Otras probanzas fueron la existencia de una casa habitada, levantada por Hugo Cerda en 1980, y la colocación de alambrados y la cría de animales, según informes del Senasa y de la Fundación Puelén.
«Al igual que en las testimoniales, los apelantes no concurrieron -pudiendo hacerlo- a la diligencia fijada para la inspección ocular por parte de la jueza de paz ni participaron de ese reconocimiento, como tampoco impugnaron la diligencia efectuada; razón por la cual la versión que postularon fue una simple manifestación desprovista de respaldo probatorio objetivo», dijo el tribunal de alzada.

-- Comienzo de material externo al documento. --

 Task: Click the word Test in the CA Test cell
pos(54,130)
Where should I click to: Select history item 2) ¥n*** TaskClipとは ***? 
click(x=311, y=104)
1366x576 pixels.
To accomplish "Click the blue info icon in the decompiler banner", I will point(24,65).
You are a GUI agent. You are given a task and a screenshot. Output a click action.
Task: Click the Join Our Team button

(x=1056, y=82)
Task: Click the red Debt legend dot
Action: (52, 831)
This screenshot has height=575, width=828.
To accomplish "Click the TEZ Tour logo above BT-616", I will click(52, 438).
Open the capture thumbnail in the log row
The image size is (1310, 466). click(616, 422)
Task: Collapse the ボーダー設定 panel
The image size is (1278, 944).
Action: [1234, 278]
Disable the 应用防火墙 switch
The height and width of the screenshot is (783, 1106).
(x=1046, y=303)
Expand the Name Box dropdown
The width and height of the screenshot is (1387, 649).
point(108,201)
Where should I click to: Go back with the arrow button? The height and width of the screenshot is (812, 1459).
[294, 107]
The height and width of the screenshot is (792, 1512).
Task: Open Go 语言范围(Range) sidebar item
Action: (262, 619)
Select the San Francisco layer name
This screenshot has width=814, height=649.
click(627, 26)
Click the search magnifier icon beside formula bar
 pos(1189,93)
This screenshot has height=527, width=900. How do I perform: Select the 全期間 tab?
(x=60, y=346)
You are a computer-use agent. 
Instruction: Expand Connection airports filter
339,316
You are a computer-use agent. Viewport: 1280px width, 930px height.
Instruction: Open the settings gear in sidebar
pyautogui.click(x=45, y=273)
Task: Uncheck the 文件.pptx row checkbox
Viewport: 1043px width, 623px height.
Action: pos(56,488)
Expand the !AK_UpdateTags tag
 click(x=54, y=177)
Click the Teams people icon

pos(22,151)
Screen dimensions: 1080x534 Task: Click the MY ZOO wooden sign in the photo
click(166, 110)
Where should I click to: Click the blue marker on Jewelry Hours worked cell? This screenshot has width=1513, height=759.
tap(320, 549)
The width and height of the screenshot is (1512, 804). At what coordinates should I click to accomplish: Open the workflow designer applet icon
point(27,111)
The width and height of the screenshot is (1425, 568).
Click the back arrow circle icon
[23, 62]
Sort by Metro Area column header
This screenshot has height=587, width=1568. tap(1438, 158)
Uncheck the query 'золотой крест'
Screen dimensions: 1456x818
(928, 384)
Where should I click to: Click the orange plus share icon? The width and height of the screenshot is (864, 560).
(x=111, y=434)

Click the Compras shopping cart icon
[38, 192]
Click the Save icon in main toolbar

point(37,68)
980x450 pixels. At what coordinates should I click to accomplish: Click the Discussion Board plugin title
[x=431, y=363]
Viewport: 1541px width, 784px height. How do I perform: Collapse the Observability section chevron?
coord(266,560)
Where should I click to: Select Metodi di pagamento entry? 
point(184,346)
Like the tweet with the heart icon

«Más aún cuando las mejoras existentes resultaron acreditadas por las fotografías consignadas por la funcionaria actuante y por los testigos. A la par, no existió prueba en contrario que dé cuenta que (las mejoras) hubieran sido efectuadas por los titulares registrales apelantes o, en su caso, por otras personas distintas a los actores», añadieron.

Justicia social.
Por último, confirmaron que hubo una posesión ininterrumpida de las parcelas por más de 20 años, tal es así que está registrado un boleto de marca en 1982, y subrayaron que también se cumplió con el artículo 33 de la Constitución pampeana, que manifiesta que la propiedad «debe cumplir una función social y su explotación conformarse a la conveniencia de la comunidad».
Las magistradas también valoraron la realidad hostil que presenta el oeste pampeano. «La finalidad social que en la inhóspita lejanía de las tierras de nuestro oeste pampeano se pone de relieve y que, en este caso en particular, quedó claramente probado. A la par que quedó justificado que los titulares registrales del dominio pudieran verse desprovistos de ese derecho porque otro fue quien lo poseyó, acreditando para ese desplazamiento la labranza de la tierra y dejando claros vestigios de cultura, que fueron palpables y visibles durante el término y en la forma que la ley prevé», concluyeron.